A number of investors are counting on new signals from the Fed about the number of interest rate increases this year, as well as in the next year. The question of the neutral level of interest rates is the subject of discussion. Many experts agree that this range will be in the range from 2.50% to -2.75%. Thus, we can conclude that the Fed is expected to have at least three more increases before the normalization of monetary policy.
Meanwhile, the US dollar continues to decline against a number of risky assets after the news that former adviser to US President Donald Trump was found guilty of violating the laws on election financing. This seriously increases political uncertainty in the United States. Whether the White House’s political course will continue in the current direction is still unknown.
As for the technical picture of the EUR/USD pair, then buyers coped with the task and pulled the pair under the large resistance levels of 1.1620 and 1.1660. As I noted, only their breakthrough, which can take place after the publication of the Fed’s protocols, will form a new upward wave in risky assets. If the pressure on the euro increases, support will be provided by the nearest support level of 1.1540 and 1.1490.

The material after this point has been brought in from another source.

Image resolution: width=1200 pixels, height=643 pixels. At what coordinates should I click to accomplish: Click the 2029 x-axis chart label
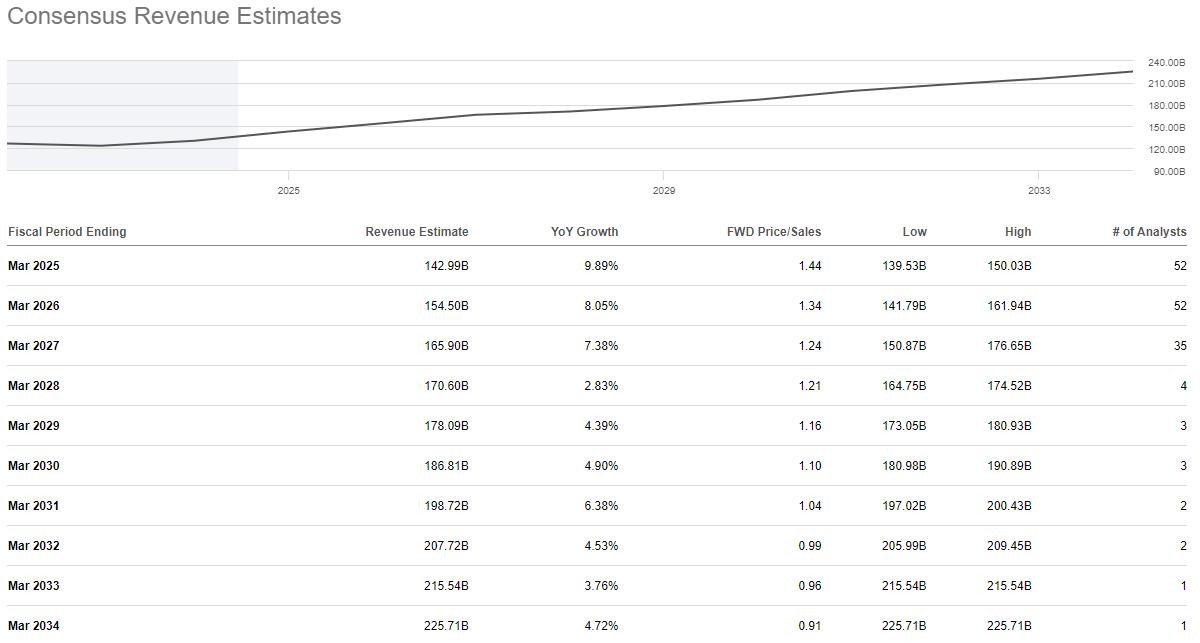coord(664,189)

The Australian dollar fell against the US dollar after statements made today by the Deputy Governor of the Reserve Bank of Australia. Christopher Kent said that it is necessary to have more confidence that inflation will meet the target level, as it is not known how long the slowdown projected in the third quarter of this year will be. In his view, there remains some uncertainty regarding the indicator of the equilibrium unemployment rate, while the difference in interest rates of central banks now has less impact on foreign exchange markets.